[Records drawn from a dataset]
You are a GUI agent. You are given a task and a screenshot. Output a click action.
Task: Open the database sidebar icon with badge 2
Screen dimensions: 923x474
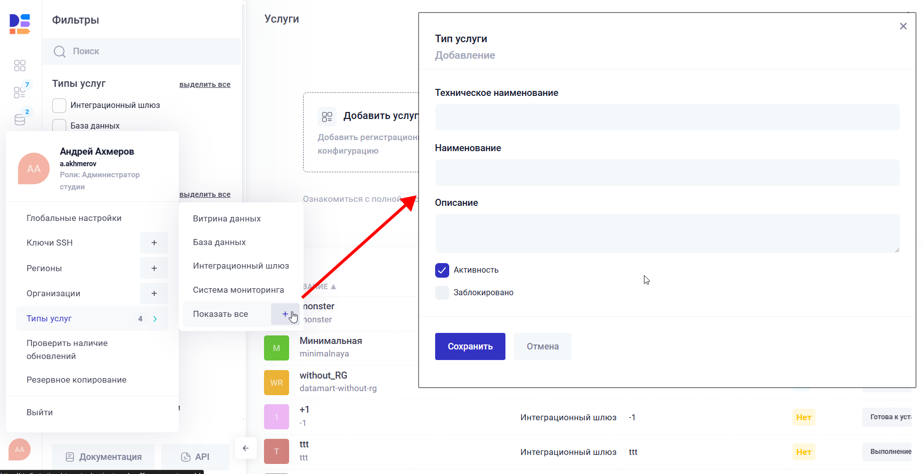pos(20,119)
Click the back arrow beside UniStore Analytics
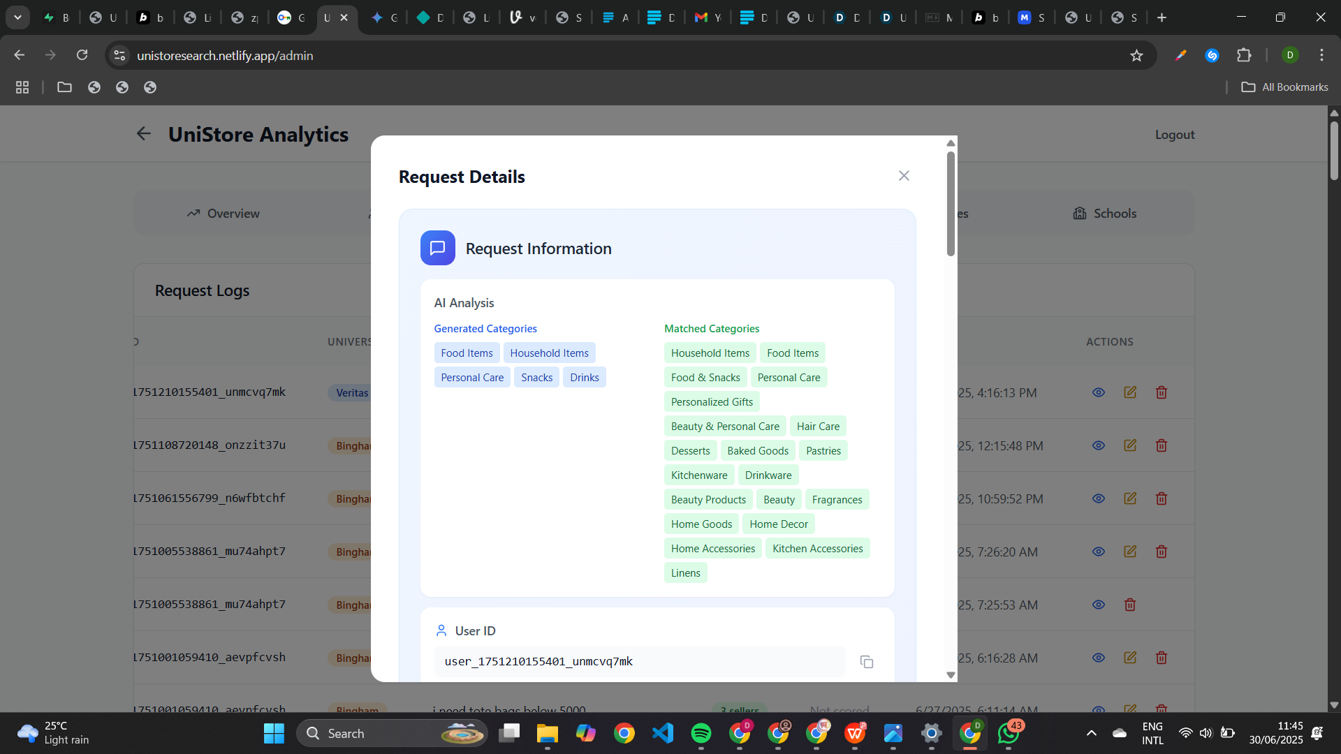Image resolution: width=1341 pixels, height=754 pixels. pyautogui.click(x=144, y=134)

> Task prompt
Starting at the line with "Screen dimensions: 923x474", reproduce exactly each line through the end of the entries, including the first and the last, and skip the pictures.

> Output below
Screen dimensions: 923x474
pos(20,119)
Click the back arrow beside UniStore Analytics
Image resolution: width=1341 pixels, height=754 pixels. pyautogui.click(x=144, y=134)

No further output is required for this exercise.